Jerry Nadler. Photo: Mandel Ngan/AFP/Getty Images
House Judiciary Chairman Jerry Nadler (D-N.Y.) on Wednesday refused to answer whether Democrats will move forward toward impeachment, but said that "Mueller told us a lot of what we need to hear today" when asked whether he would subpoena the special counsel to testify.
"All options are on the table, and nothing should be ruled out."
Why it matters: In his first public statement since he was appointed special counsel, Mueller reaffirmed that a Justice Department legal opinion ruled out any option of charging President Trump with a crime, saying: "The Constitution requires a process other than the criminal justice system to formally accuse a sitting president of wrongdoing." According to the opinion, that process is Congress' power to impeach, though Mueller did not explicitly say that in his remarks.
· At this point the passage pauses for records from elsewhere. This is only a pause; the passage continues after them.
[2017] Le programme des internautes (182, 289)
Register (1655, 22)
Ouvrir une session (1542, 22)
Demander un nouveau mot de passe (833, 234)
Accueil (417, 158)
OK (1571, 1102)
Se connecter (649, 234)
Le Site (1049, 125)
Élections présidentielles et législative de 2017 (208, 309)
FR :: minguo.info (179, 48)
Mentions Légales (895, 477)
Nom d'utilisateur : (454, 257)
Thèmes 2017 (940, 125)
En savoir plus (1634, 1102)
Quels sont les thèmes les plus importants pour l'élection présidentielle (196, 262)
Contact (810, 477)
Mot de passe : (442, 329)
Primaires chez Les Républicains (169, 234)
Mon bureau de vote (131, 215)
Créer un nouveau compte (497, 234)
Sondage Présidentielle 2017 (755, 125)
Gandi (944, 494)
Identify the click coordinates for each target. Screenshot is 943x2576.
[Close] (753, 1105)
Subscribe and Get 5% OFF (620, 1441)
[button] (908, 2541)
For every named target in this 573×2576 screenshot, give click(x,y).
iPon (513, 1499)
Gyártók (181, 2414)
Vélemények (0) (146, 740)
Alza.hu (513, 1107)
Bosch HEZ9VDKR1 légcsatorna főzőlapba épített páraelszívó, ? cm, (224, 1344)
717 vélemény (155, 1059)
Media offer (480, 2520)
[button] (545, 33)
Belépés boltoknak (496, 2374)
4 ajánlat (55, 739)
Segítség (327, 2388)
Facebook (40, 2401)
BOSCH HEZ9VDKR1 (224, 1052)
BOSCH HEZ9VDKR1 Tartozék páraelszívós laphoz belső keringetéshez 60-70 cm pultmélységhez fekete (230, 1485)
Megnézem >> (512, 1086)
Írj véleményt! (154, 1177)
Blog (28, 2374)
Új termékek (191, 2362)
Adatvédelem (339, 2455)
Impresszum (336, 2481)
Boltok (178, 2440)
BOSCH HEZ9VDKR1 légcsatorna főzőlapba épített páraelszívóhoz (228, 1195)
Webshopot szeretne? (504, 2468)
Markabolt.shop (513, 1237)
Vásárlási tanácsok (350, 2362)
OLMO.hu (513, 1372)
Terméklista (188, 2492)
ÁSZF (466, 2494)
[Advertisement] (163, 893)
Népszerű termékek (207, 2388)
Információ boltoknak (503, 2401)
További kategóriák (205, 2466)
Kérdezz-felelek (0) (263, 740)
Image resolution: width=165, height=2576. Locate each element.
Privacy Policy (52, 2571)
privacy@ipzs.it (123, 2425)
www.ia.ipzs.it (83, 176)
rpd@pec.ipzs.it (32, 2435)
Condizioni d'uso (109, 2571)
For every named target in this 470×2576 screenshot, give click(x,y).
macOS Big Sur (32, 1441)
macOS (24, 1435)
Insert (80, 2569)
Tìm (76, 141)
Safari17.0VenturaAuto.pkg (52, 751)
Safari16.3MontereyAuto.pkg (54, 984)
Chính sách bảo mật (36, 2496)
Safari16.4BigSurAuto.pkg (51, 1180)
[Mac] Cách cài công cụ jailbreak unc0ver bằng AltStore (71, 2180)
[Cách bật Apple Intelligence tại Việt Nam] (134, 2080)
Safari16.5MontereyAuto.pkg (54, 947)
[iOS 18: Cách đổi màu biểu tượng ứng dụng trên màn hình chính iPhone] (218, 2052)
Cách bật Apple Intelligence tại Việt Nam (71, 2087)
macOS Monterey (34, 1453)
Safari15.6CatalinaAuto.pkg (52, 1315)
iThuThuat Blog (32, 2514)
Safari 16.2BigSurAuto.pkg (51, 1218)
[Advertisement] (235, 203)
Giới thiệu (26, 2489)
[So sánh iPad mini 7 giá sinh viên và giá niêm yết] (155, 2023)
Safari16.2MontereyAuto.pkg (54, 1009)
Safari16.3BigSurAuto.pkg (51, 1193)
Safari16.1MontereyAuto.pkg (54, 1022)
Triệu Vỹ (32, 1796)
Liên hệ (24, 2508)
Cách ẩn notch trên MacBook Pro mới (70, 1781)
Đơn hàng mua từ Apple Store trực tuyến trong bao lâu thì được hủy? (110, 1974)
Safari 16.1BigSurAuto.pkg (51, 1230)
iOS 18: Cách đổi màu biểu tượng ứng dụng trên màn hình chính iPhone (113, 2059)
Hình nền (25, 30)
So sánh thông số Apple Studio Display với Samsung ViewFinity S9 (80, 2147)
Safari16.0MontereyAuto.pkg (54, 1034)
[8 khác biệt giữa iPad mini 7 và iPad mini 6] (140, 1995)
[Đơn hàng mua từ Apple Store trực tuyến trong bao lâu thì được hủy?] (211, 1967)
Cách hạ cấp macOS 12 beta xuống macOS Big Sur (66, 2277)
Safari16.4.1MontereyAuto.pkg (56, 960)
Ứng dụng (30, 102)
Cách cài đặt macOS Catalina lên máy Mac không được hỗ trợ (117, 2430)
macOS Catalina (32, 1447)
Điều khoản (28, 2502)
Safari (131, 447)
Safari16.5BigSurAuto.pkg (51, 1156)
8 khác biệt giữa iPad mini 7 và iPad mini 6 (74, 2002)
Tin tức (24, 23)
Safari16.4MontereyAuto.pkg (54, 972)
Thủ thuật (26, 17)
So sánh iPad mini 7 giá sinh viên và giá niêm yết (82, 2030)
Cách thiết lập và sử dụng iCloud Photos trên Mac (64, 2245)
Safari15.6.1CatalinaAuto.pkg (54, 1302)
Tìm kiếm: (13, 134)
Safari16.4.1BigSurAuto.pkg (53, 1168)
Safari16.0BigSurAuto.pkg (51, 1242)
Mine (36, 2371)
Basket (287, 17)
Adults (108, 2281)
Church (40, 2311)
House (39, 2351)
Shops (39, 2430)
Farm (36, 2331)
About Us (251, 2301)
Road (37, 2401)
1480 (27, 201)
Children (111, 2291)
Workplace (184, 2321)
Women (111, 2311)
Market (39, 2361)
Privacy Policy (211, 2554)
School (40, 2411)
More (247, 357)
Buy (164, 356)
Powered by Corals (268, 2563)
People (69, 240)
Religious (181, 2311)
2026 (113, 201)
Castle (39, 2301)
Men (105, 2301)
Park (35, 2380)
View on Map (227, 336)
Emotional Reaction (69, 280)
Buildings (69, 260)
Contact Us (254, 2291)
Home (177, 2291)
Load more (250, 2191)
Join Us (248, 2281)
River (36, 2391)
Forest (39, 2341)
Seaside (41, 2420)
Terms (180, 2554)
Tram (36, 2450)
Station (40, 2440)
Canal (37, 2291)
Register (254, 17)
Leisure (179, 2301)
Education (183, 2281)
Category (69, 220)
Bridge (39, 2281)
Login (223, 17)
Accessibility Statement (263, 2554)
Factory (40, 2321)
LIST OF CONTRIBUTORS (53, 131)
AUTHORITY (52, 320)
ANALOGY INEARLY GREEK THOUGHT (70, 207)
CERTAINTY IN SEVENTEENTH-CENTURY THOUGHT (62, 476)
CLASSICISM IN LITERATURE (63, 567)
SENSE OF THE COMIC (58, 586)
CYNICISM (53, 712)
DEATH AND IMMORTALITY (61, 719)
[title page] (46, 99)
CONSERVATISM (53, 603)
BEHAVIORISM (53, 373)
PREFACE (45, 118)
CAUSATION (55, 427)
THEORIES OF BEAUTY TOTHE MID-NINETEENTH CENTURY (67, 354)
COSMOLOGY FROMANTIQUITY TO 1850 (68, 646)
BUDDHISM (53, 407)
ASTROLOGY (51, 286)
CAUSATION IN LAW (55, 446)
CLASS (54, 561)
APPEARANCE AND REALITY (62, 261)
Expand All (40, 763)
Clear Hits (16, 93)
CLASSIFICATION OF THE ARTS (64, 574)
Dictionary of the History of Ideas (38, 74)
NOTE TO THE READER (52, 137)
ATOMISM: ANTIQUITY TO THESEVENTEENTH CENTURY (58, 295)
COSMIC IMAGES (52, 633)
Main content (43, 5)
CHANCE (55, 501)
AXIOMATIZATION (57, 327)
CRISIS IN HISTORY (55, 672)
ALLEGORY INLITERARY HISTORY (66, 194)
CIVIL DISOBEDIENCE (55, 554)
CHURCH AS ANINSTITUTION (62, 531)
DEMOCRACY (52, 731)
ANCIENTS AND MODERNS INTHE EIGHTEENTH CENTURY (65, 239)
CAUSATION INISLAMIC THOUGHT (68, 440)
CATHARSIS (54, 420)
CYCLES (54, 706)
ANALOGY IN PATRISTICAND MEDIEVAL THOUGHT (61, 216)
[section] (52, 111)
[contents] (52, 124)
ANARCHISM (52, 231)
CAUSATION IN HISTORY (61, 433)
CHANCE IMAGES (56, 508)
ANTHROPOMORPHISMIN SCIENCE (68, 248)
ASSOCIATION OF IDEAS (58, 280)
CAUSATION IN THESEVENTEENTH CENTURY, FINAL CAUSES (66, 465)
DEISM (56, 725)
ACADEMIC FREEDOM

- Mueller's claim that he would have cleared Trump if he "had confidence that the president did not commit a crime" has energized some Democrats who were previously hesitant to launch impeachment proceedings.
- Democratic party leaders like Nadler and House Speaker Nancy Pelosi, meanwhile, appear to be holding steady in their strategy of continuing to investigate Trump without a formal impeachment inquiry.
- Some House Democrats have said they are still confident that Mueller will testify, but Nadler threw some cold water on the likelihood of that happening with his statement Wednesday.